The Court of Appeals Construes “Arising out of” Exclusion in Liability Policy
The New York Court of Appeals recently reversed a decision of the Appellate Division, Fourth Department, in a declaratory judgment action in which an injured party sought coverage under a liability policy issued to a nightclub. Dzielski v. Essex Insurance Company, 90 A.D.3d 1493 (4th Dep’t. 2011), rev’d 2012 N.Y. Lexis 1282 (June 5, 2012).
Mark Dzielski was injured when he fell from a loading dock at the rear door of a nightclub. That evening he had provided sound equipment for a band that performed at the nightclub. The accident occurred while he was removing equipment and carrying it from the nightclub to his truck after the concert had concluded. Allegedly, the accident was caused by defects in the loading dock. Dzielski sued the nightclub, which defaulted, and a default judgment in the sum of $950,000 was entered. Plaintiff then brought suit directly against Essex Insurance Company, which insured the nightclub, seeking to enforce the judgment.
Essex Insurance Company disclaimed coverage to its insured based on a “stagehand” exclusion contained in the policy’s “restaurant, bar, tavern, nightclubs, fraternal and social clubs endorsement.”
The exclusion provides, in relevant part:
[T]he coverage under this policy, does not apply to ‘bodily injury’ ***or any injury, loss or damage arising out of***[i]njury to any entertainer, stagehand, crew, independent contractor or spectator, patron or customer who participates in or which is a part of any athletic event, demonstration, show, competition or contest***.
Supreme Court granted the plaintiff’s motion for summary judgment, and denied defendant insurer’s cross-motion for summary judgment.
On appeal to the Appellate Division, Fourth Department, that court held that the policy language was ambiguous, and could reasonably be construed narrowly to encompass only those persons who actually performed in the show or who were injured as a result of activities during the show, rather than any individuals who had anything to do with the performance.
The majority of the Appellate Division found that the phrase “arising out of” in the exclusion did not mandate a broader interpretation of covered individuals, noting, “[h]ere, it cannot be said that there is no ambiguity concerning whether the accident arose out of plaintiff’s participation in a show, which, in fact, had ended before the accident occurred.”
Two Justices dissented in an opinion in which they pointed out that the plaintiff was an independent contractor, which was specifically named in the policy exclusion, and the injury “arises out of” his participation in the event. The dissent rejected the majority’s conclusion that the language “participates in or is a part of any***show” was ambiguous. They argued that there was “no question that [plaintiff] participate[d] in or [wa]s a part of the show on the night of his accident.” The dissenters cited the Court of Appeals decision in Maroney v. New York Central Mutual Fire Insurance Company, 5 N.Y.3d 467, 473 (2005), in which the term “arising out of” was broadly interpreted by the Court of Appeals to mean “originating from, incident to or having connection with***[and]***requires only that there be some causal relationship between the injury and the risk for which coverage is provided***.”

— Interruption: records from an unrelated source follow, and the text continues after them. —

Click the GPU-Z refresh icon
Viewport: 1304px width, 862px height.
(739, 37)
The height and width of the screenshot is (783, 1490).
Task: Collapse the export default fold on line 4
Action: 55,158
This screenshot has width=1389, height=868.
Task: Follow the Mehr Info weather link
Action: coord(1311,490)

On appeal to the Court of Appeals, the Court unanimously adopted the decision of the Fourth Department dissenters, and reversed, holding that there was no obligation on the part of Essex Insurance Company to indemnify its insured in the underlying action.
This is an expansive interpretation of the phrase “arising out of” which is used in connection with many exclusions in liability policies.